Aconitase and mitochondrial iron–sulphur protein deficiency in Friedreich ataxia

Abstract

Friedreich ataxia (FRDA) is a common autosomal recessive degenerative disease (1/50,000 live births) characterized by a progressive gait and limb ataxia with lack of tendon reflexes in the legs, dysarthria and pyramidal weakness of the inferior limbs^1,2. Hypertrophic cardiomyopathy is observed in most FRDA patients. The gene associated with the disease has been mapped to chromosome 9q13 (ref. 3) and encodes a 210-amino-acid protein, frataxin. FRDA is caused primarily by a GAA repeat expansion within the first intron of the frataxin gene, which accounts for 98% of mutant alleles⁴. The function of the protein is unknown, but an increased iron content has been reported in hearts of FRDA patients⁵ and in mitochondria of yeast strains carrying a deleted frataxin gene counterpart (YFH1), suggesting that frataxin plays a major role in regulating mitochondria! iron transport^6,7. Here, we report a deficient activity of the iron-sulphur (Fe-S) cluster-containing subunits of mitochondrial respiratory complexes I, II and III in the endomyocardial biopsy of two unrelated FRDA patients. Aconitase, an iron-sulphur protein involved in iron homeostasis, was found to be deficient as well.
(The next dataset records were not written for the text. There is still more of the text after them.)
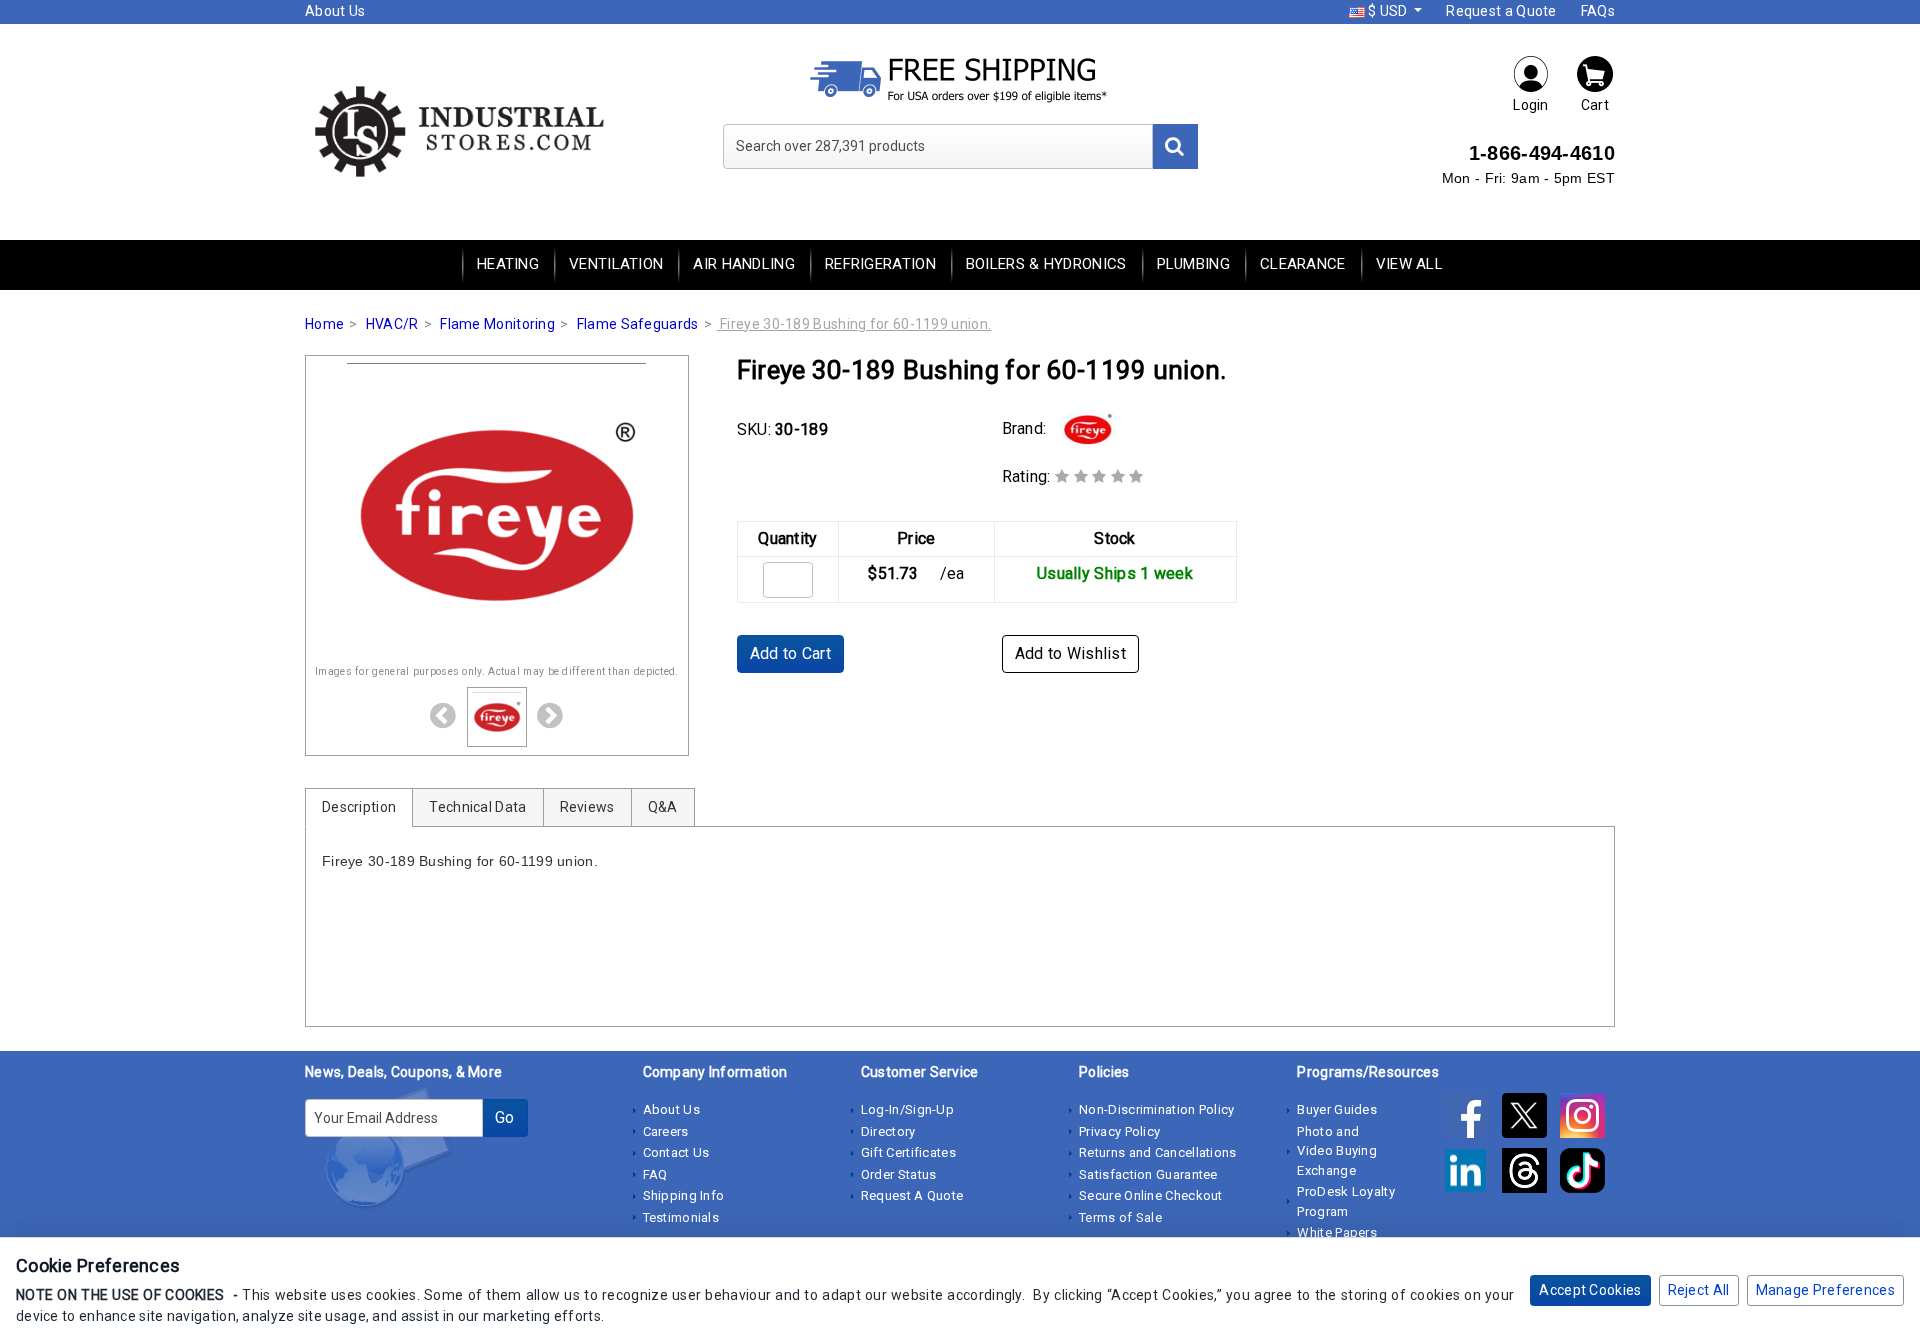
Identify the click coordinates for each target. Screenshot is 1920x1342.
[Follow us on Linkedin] (1472, 1174)
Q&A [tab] (663, 807)
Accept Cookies (1590, 1290)
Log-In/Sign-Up (907, 1109)
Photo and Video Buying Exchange (1337, 1151)
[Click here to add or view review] (1099, 476)
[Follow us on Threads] (1531, 1174)
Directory (888, 1131)
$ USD (1388, 11)
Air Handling (744, 264)
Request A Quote (912, 1195)
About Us (335, 11)
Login (1531, 105)
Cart (1595, 105)
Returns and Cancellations (1158, 1152)
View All (1409, 264)
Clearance (1303, 264)
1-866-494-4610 (1542, 153)
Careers (666, 1131)
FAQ (655, 1174)
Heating (508, 264)
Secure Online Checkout (1151, 1195)
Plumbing (1193, 264)
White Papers (1337, 1232)
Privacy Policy (1119, 1131)
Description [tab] (359, 807)
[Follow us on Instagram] (1587, 1119)
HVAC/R (392, 324)
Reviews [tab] (587, 807)
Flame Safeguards (638, 324)
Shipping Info (684, 1195)
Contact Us (676, 1152)
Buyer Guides (1337, 1109)
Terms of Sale (1120, 1217)
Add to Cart (790, 653)
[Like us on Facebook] (1472, 1119)
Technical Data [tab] (477, 807)
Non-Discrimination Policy (1157, 1109)
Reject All (1699, 1290)
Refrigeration (880, 264)
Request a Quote (1501, 11)
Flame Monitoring (497, 324)
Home (324, 324)
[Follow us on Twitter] (1531, 1119)
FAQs (1598, 11)
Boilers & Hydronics (1046, 264)
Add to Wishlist (1071, 653)
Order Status (899, 1174)
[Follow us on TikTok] (1587, 1174)
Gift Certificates (908, 1152)
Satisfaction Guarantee (1148, 1174)
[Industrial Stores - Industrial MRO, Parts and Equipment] (457, 130)
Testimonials (681, 1217)
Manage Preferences (1825, 1290)
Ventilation (616, 264)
Moreover, disruption of the YFH1 gene resulted in multiple Fe-S–dependent enzyme deficiencies in yeast. The deficiency of Fe-S–dependent enzyme activities in both FRDA patients and yeast should be related to mitochondrial iron accumulation, especially as Fe-S proteins are remarkably sensitive to free radicals⁸. Mutated frataxin triggers aconitase and mitochondrial Fe-S respiratory enzyme deficiency in FRDA, which should therefore be regarded as a mitochondrial disorder.